Iraqi Families: Victims of Separation and ISIS Brutality
Abdel Razzaq Jalal, who was detained by ISIS speaks during an interview with Reuters in Fadiliyah, Iraq, November 30, 2016
Mosul- Ihsan Ismail, 18, fled his village of Abu Jarbua east of Mosul an hour before his parents and little sister Nurhan were able to leave.
He was taken to a camp at Khazir but his family was at another camp.
In nearly all of the camps set up to house the displaced, residents are forbidden from leaving and in some cases have had their mobile phones and identity cards confiscated.
“It’s been a month like this… I miss them very much,” Ismail said. “All I’m asking for is to rejoin them. What’s the difference? … A camp is a camp.”
Human Rights Watch has raised concerns about the restrictions being put on those forced from their homes, known as Internally Displaced Persons, or IDPs.
As a result of the restrictions, Ismail has since only been able to speak to his family twice.
“In the camps under Iraqi federal control, IDPs have no free movement at all, unless authorities decide to transfer them or send them back home,” said Belkis Wille, HRW’s senior Iraq researcher.
The situation is almost the same in camps controlled by Kurdish forces, with a few exceptions, like in the Debaga camp south of Mosul where the displaced are allowed to go to the neighboring village if they leave behind a piece of identification, she said.

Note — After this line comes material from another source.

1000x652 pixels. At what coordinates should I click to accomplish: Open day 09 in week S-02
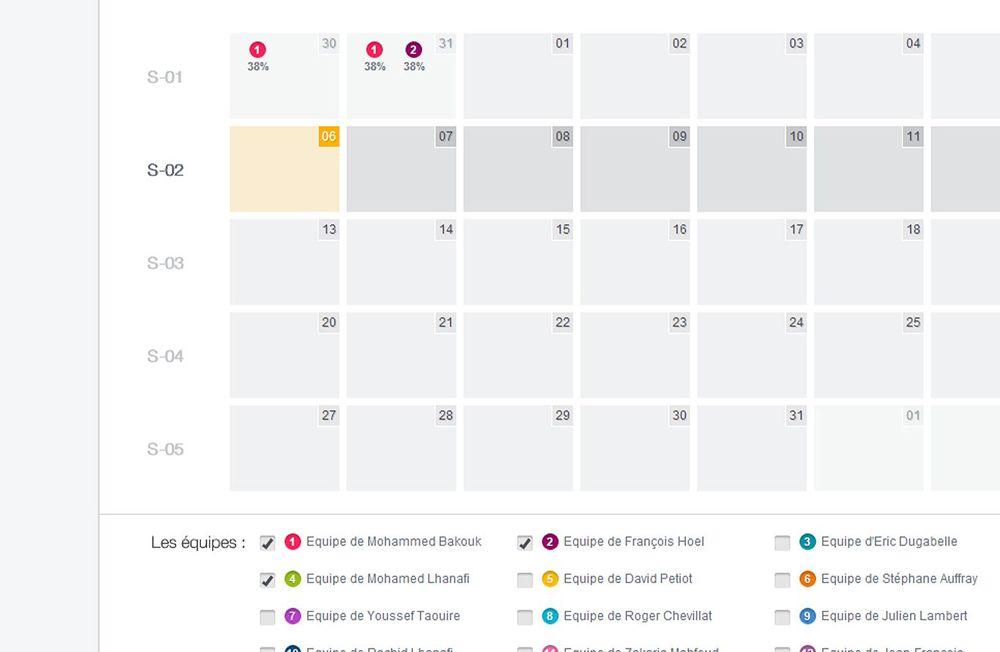[x=634, y=170]
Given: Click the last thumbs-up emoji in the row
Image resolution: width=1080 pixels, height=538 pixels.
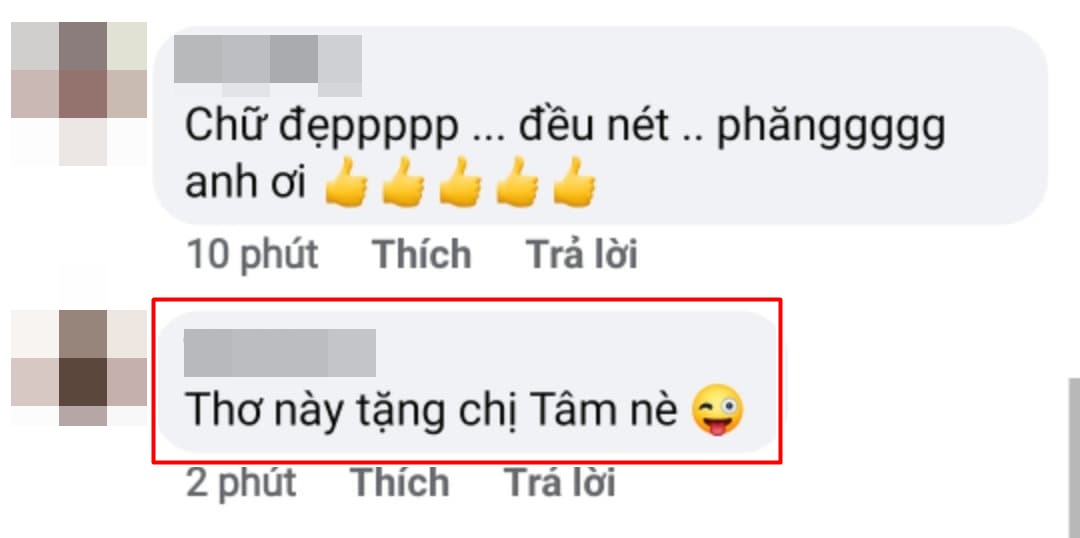Looking at the screenshot, I should click(574, 183).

Other internally displaced people also speak of their suffering.
Fawaz Khaled, a 42-year-old father of nine, said he and his two brothers also fled Abu Jarbua when Kurdish forces moved in to drive out ISIS jihadists.
After arriving at a peshmerga checkpoint they were taken to Khazir and told their families would join them. They were instead taken to another camp, at Qimawa.
“We are in this situation since October 28 and nobody is listening to us,” Khaled said, sipping tea in a tent at Khazir.
When asked by Agence France Presse, security officials said the measures are needed to ensure the jihadists do not infiltrate the camps that have sprung up around Mosul to house the displaced.
Shaima Ismail has not seen her two oldest boys since she also fled Abu Jarbua with her four children.
When they arrived at the peshmerga checkpoint, Mahmud, 16, and three-year-old Amani were allowed to stay with her in Khazir.
But Ahmad, 21, and Mohammed, 20, were taken to the Qimawa camp.
“I have begged them to bring me to my children, or to let them come here, but nobody will give me an answer,” she said.
Her boys call just once a week, afraid that camp officials will discover their mobile phone.
“They tell me they are doing OK and then hang up,” she said. “The worry is eating away at me.”
Abdel Razzaq Jalal paused, visibly traumatized, as he told how ISIS militants tortured him in a Mosul prison to force him to say he was a spy. “I never confessed. I knew the punishment would be death,” he said.
The ultra-hardline group arrested the 39-year-old in his village near Mosul earlier this year, accusing him of spying for Kurdish forces.
After six nights and seven days of beatings, abuse and death threats, he says the militants let him go, after an ISIS judge ruled there was not enough evidence to sentence him.
Jalal was lucky to escape with his life. ISIS has executed scores of people it accused of spying in Mosul in recent weeks alone, as U.S.-backed Iraqi forces push further into its city stronghold.
He knew it could have been worse. The fate of several fellow villagers from Fadiliya, a few kilometers northeast of Mosul, and of many others arrested elsewhere during ISIS’ more than two-year rule, remains unknown.
While the physical scars faded – Jalal showed months-old pictures on his phone of bruises and cuts all over his body – the ordeal remains etched in his memory.
“They hung me upside down from my feet and beat me for two hours. That was on the first night,” Jalal said.
“They used cables, wooden sticks, and one of them – there were three or four – pistol-whipped me repeatedly on my head.”
The militants, all from Mosul’s surrounding areas, tried to make him confess to spying for Kurdish peshmerga forces who had been fighting against ISIS, he said.
When he refused, they stepped up the abuse and threats.
“The second day, they lay me flat on my stomach with my hands tied behind my back. One man stood on my legs, another on my head, and they began raising my arms. I thought my chest was going to break.”
Before he was tried, the militants put him into an orange jumpsuit – the clothing in which ISIS often kills its victims – and told him he would be sentenced to death by decapitation.
Two of his more than 40 cell mates were killed that way, he said, after they confessed under duress to directing air strikes against ISIS militants. Reuters was not able to independently verify his account.